Implementation of the new Folate III version occurred at slightly different times: March–April 2024 in Stockholm and October 2024 in Uppsala. Shortly after transitioning to the new version, both laboratories began receiving inquiries from clinicians about unexpectedly low patient results, with an apparent increase in values falling below the lower reference limit (LRL). This prompted us to investigate trends in patient median folate levels. Extracting patient medians from the Laboratory Information System (LIS) provides a robust tool for monitoring laboratory methods and offers a clinically meaningful complement to conventional quality control (QC) procedures. Unlike synthetic QC materials, patient medians reflect real-world sample matrices and biological variability [8]. Medians are preferred over means as they are less affected by outliers and skewed distributions.

At the start of 2023, both laboratories observed similar patient median folate values of approximately 16.6 nmol/L (Figure 1). From late 2023, a gradual decline in median values was observed in Stockholm, while Uppsala showed a more marked decrease beginning in late 2024 (Figure 1), possibly reflecting the later assay transition. By October 2024, both laboratories reported similar medians of approximately 13.5 nmol/L. Compared to early 2023, this represents a 19 % decline in patient median folate values – exceeding the −9 % negative bias observed during our verification of the updated assay. This suggests that, in addition to increased biotin tolerance, a further downward shift in assay calibration may have occurred.

Figure 1:

Monthly median patient folate values for Region Stockholm and Region Uppsala from January 2023 to March 2025.

Over the two-year observation period, the proportion of patient results falling below the current LRL of 7.0 nmol/L rose significantly – from approximately 4 % to nearly 15 %. If Roche’s suggested LRL of 8.8 nmol/L had been used, the increase would have been from about 11 % to roughly 25 %. This trend should not be interpreted as an actual increase in folate deficiency prevalence; rather, it highlights how sensitive prevalence estimates are to both the chosen LRL and calibration shifts.

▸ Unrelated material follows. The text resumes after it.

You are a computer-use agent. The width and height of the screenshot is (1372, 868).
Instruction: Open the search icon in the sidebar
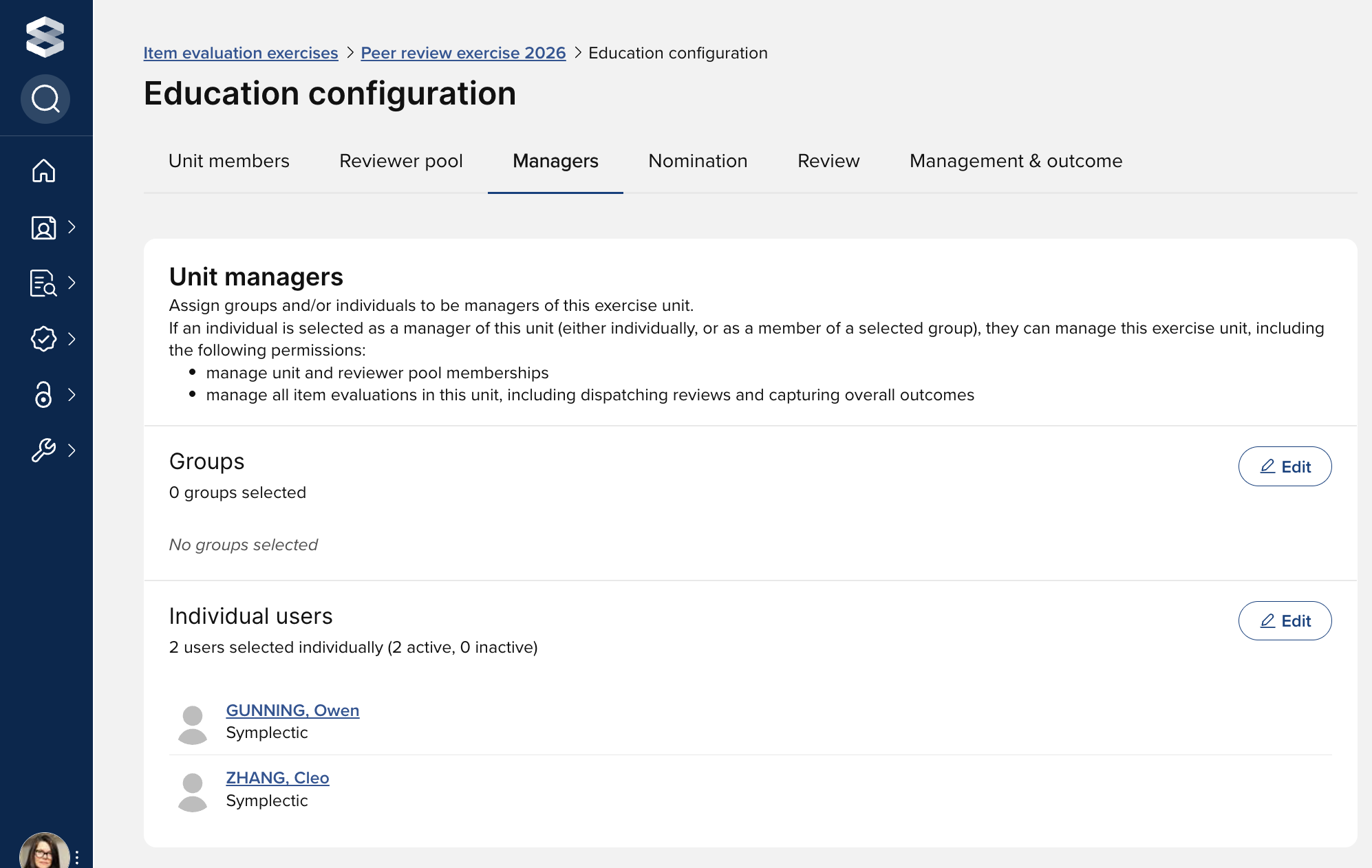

A discrepancy between the Folate III assay calibration and the manufacturer’s LRL was previously noted after the 2016 restandardization [4]. Our current data indicate that this discrepancy has grown more pronounced, leading to an increasing number of patients being classified as folate deficient. The manufacturer should either recalibrate the assay to improve recovery or adjust the LRL downward. It is important that the method is calibrated according to the WHO International Standard. In the absence of any such measures, laboratories may themselves need to consider adjusting either their own test results or their reference intervals.